Episode 3: Inefficient Picking
When you’re performing a piece that requires you play over 500 notes per minute, efficient picking becomes pretty important. Every millimeter counts when every successive 16th note requires the skipping of strings. Every aspect of physically moving the pick matters. For years, I didn’t understand this.
Here is the video to accompany this episode of Failure to Fracture.
What is Failure to Fracture?
Failure to Fracture is a video series I’ve put together about all the things that have stood in the way of my successfully playing the song Fracture by King Crimson despite years and years of study, practice, writing, and making videos.
- Episode 0: Introduction (includes notation/tablature)

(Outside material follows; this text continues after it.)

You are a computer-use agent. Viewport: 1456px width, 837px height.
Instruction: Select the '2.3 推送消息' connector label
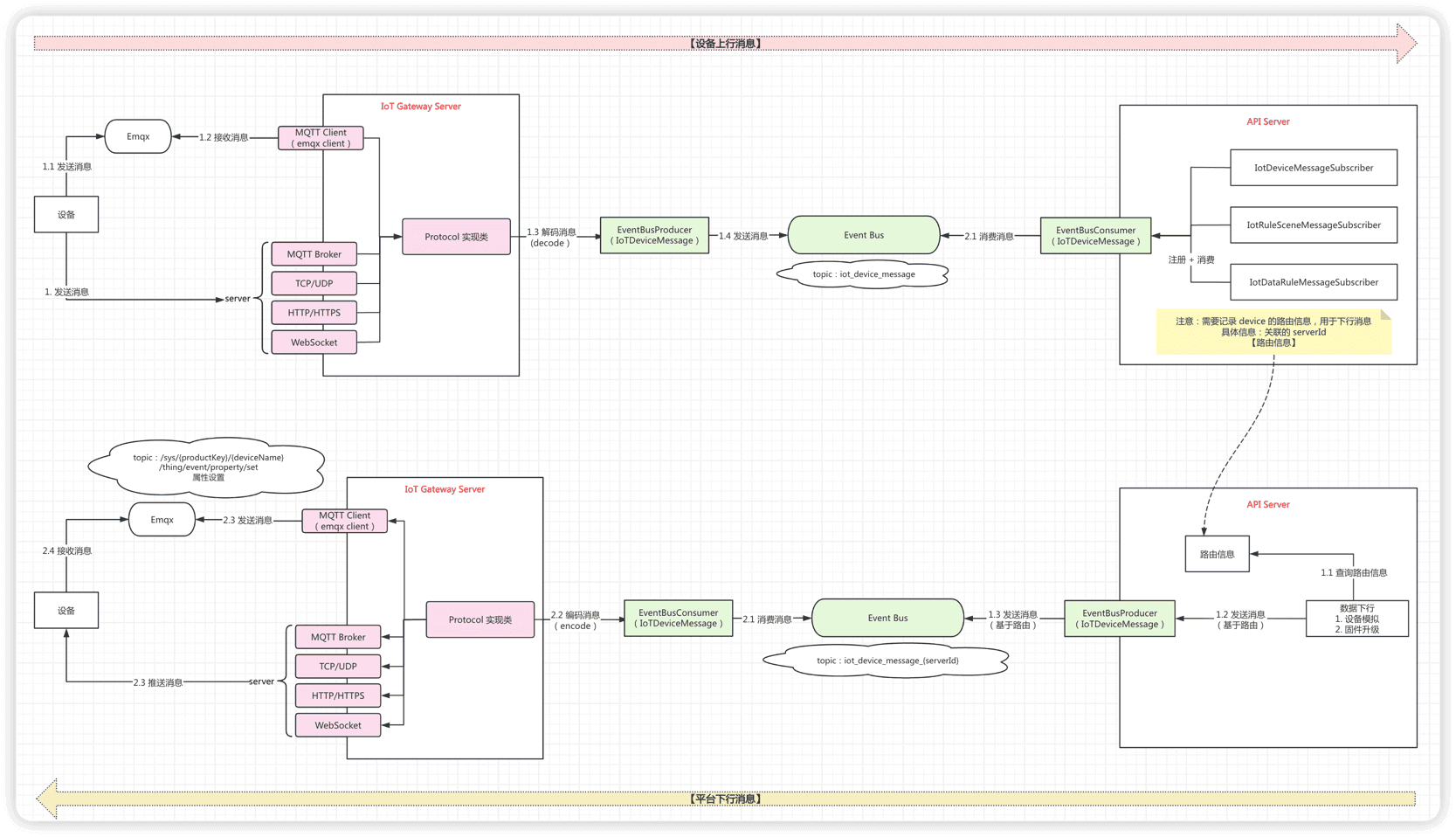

- Episode 1: Stress and Tension
- Episode 2: Picking Picks
- Episode 3: Inefficient Picking
- Episode 4: Overzealous Precision
- Episode 5: Alex Anthony Faide Interview
Inefficient Picking Problems
As a self-taught guitarist, I never received formal instruction on how to hold the pick or move the pick through a string. Furthermore, there weren’t many resources on how to best use the body to do so. I would watch instructional videos (on VHS! pre-YouTube), read magazine articles, figure stuff out by ear, and watch live performers to get a sense of what to do.
When I attended the Guitar Circle introductory course, one of the instructors there–an expert player named Leo Requejo –asked me to play eighth notes on an open string. I did by picking as I’d taught myself. Then he asked me to pick with the smallest motion possible. I did. Then he showed me how minimally he could move the pick and strike a note. He asked me to do the same. I couldn’t.
Leo helped me realize that I had never truly connected my attention with my picking. Picking, to me, was a means to an end. You move the pick, you play the note. The faster, the better. That is, until I worked directly with Leo.
Leo also helped me to remember my old physics coursework from college. A carousel moves faster and farther on the edge than it does in the center. If my elbow is the center of the carousel, it would be impossible to precisely move the pick one or two millimeters beyond each side of the string in successive, predictable motion. Making my wrist the center of the carousel made it much easier for me to manipulate the pick to move very small distances.
When picking through the moto perpetuo in Fracture, I know I am exhibiting control when my hand seamlessly moves from string to string via the elbow and my wrist moves the pick through the strings. I know I am losing control when I see the pick bouncing too far between the strings. That is an indication that I’m picking with my elbow instead of changing strings with my elbow.
If you watch the video, you’ll see exactly what I mean. Fracture falls apart for the player very quickly and easily. It is difficult to recover. The pace is so quick and the picking so difficult. As a player, I can only hope that I’ve moved the pick beyond a string a little too far. That’s the easiest mistake from which can recover.
When I bring my attention into my hand and wrist and elbow, particularly when I look down at my hand with my eyes, I can see the manifestation of my attention. It’s deep, bro.